Expert Analysis and Commentary
The Outlook for Liquid Alternatives in 2015
Justin Frankel Jan 14, 2015
New Launches for 2015
Investing in hedge funds involves a lot of due diligence, and smaller investors and the advisors with whom they work are often not prepared to conduct the thorough examination of managers and strategies that is necessary when introducing an alternative strategy into the portfolio. The knowledge gap between this potential investor base the providers of the strategies has been one of many high barriers to entry for these investors, and the mutual fund wrapper helps to bridge this gap. The mutual fund vehicle offers transparency, scalability, and liquidity that partnership structures cannot, while adding the comfort and standardization of disclosures inherent in the regulatory oversight of a ’40 Act product.

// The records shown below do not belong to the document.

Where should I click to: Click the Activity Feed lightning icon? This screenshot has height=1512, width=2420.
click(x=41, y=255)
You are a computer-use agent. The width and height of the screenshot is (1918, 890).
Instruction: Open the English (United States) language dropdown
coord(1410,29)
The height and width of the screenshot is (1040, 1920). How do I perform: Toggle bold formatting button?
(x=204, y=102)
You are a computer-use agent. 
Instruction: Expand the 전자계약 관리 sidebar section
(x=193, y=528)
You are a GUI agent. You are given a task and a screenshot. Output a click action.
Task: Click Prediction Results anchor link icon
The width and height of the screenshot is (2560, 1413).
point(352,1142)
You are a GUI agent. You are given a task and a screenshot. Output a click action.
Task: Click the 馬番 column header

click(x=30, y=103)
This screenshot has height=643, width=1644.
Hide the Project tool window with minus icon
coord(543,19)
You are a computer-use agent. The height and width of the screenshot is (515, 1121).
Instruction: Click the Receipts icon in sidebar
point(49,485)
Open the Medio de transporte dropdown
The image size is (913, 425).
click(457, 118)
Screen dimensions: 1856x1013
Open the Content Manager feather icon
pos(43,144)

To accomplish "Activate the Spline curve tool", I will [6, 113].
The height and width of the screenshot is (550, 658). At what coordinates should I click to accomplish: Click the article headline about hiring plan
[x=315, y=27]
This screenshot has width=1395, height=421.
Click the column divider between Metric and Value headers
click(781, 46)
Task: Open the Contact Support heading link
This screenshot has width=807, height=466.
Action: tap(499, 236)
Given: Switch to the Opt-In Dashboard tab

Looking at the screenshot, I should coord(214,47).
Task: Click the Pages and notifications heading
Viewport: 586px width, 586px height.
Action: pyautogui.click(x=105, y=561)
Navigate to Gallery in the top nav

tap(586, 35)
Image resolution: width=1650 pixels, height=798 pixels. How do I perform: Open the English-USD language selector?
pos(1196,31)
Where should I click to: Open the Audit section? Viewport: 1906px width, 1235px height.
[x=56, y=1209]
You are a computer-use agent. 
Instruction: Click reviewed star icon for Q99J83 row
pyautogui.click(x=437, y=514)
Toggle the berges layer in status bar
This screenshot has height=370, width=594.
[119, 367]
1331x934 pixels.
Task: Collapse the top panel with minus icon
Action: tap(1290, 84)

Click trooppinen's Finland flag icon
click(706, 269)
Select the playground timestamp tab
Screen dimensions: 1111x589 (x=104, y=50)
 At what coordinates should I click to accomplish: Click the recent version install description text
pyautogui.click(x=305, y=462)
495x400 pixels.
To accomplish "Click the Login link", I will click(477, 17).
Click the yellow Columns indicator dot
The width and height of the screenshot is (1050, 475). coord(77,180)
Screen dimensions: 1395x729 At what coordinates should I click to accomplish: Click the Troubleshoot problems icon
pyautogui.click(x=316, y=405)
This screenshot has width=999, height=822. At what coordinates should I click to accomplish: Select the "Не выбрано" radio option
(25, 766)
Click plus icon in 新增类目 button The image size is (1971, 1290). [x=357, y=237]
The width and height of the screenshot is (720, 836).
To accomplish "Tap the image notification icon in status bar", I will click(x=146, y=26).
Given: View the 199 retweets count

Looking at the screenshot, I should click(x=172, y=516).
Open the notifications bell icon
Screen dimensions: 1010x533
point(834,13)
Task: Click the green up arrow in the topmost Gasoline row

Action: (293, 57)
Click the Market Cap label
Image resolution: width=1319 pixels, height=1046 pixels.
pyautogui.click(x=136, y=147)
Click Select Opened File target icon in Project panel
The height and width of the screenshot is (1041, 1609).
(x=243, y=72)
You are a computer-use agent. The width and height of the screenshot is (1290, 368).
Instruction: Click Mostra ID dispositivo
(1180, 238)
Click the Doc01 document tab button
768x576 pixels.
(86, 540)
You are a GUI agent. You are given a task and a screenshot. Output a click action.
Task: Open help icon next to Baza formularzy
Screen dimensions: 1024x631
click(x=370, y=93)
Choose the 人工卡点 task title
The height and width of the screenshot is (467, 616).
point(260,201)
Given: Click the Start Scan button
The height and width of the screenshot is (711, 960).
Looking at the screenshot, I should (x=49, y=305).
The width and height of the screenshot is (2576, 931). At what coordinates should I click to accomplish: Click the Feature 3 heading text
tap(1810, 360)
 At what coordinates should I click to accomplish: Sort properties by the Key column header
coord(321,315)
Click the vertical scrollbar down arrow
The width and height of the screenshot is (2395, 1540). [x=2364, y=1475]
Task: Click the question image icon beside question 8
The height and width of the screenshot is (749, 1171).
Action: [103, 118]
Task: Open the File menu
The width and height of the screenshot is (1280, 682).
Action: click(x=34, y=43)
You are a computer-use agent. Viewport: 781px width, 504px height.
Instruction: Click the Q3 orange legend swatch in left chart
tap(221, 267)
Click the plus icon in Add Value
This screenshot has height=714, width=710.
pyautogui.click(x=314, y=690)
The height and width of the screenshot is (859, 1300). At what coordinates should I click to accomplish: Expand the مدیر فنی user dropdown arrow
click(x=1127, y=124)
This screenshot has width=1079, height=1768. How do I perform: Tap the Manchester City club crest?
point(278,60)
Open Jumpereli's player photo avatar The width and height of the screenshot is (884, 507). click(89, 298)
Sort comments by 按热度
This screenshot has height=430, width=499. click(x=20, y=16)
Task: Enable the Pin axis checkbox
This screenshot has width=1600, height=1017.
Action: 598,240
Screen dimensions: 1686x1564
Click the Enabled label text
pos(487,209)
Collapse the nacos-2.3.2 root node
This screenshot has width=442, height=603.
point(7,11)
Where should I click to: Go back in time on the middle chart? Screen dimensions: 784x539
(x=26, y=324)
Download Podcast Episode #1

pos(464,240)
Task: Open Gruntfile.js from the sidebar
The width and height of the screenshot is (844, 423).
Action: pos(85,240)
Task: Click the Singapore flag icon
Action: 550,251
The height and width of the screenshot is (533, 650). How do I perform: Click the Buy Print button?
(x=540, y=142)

Investors to See More Choice
No conversation about liquid alternatives would be complete without highlighting the risks that investors must understand prior to making an investment in one of these funds. While there are regulations that govern liquidity, diversification, and leverage within these Liquid Alt funds, investors still need to understand clearly how their money is being invested by the managers of these funds.
Investor Responsibility for Liquid Alts
When it comes to assessing the benefits and risk of a Liquid Alt fund, the responsibility doesn’t rest solely on the investors. As managers, we need to communicate the material details of our strategies efficiently, clearly and regularly. We need to do a better job understanding how our strategies are being used by investors and advisors in order to position ourselves as a solutions provider for them.